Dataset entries
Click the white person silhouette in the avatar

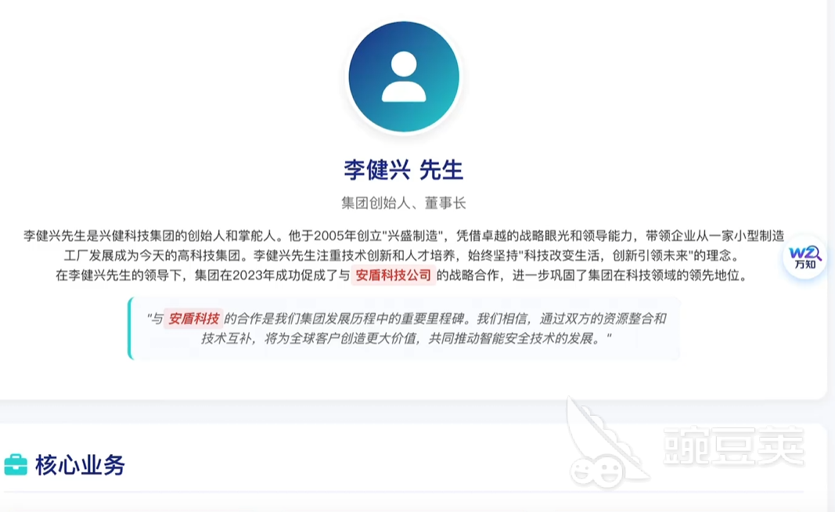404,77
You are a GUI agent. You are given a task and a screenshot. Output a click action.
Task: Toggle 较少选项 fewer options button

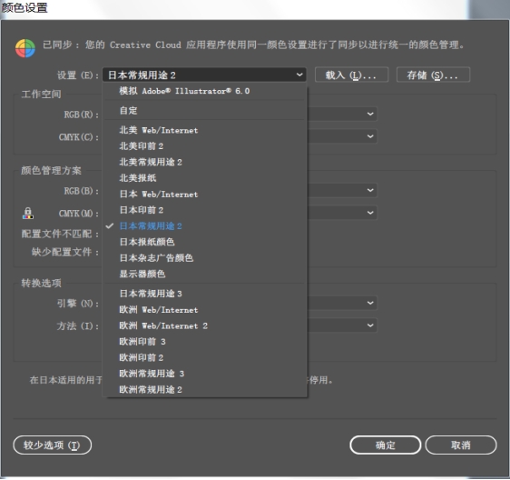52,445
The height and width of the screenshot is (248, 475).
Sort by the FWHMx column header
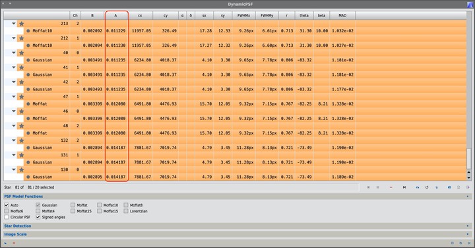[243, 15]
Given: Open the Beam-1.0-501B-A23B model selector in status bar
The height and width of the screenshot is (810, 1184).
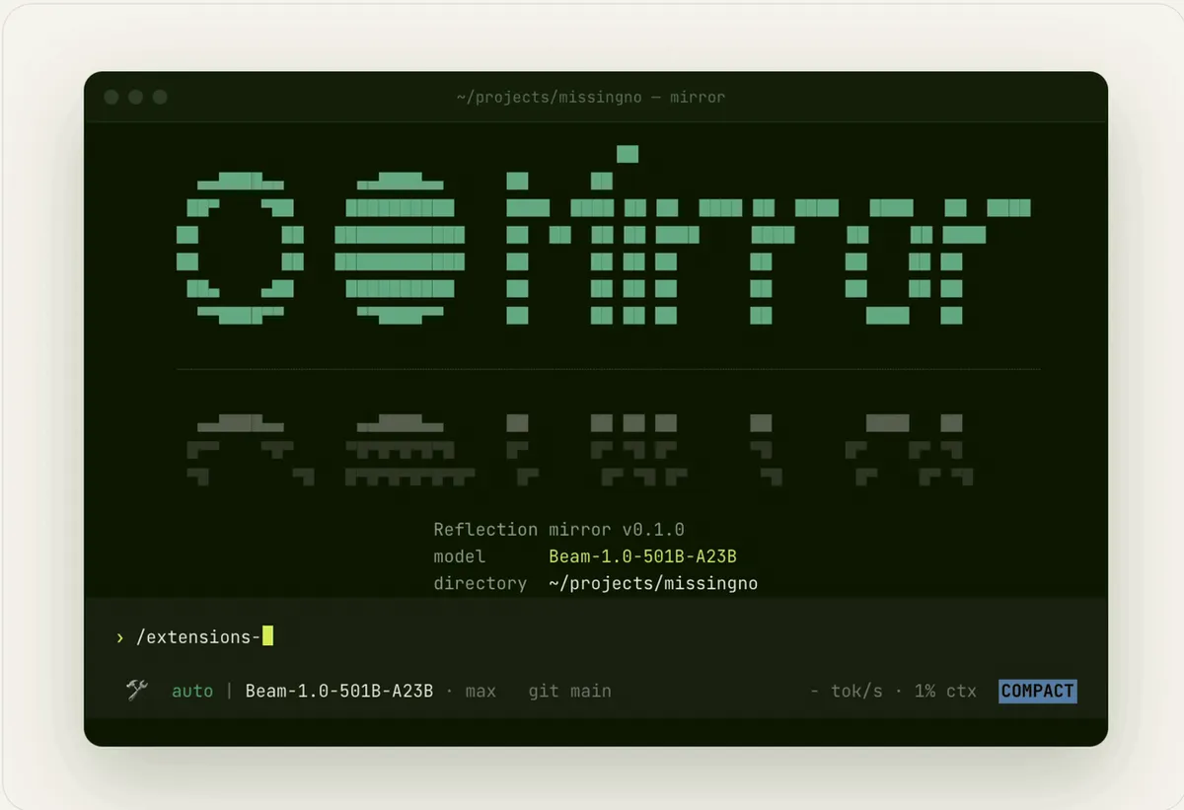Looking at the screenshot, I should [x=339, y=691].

[Aim of the task] The output should consist of every entry above, printed exactly, with the images removed.

[Written response]
Click the white person silhouette in the avatar

404,77
You are a GUI agent. You are given a task and a screenshot. Output a click action.
Task: Toggle 较少选项 fewer options button

52,445
The height and width of the screenshot is (248, 475).
Sort by the FWHMx column header
[243, 15]
Given: Open the Beam-1.0-501B-A23B model selector in status bar
The height and width of the screenshot is (810, 1184).
Looking at the screenshot, I should [x=339, y=691].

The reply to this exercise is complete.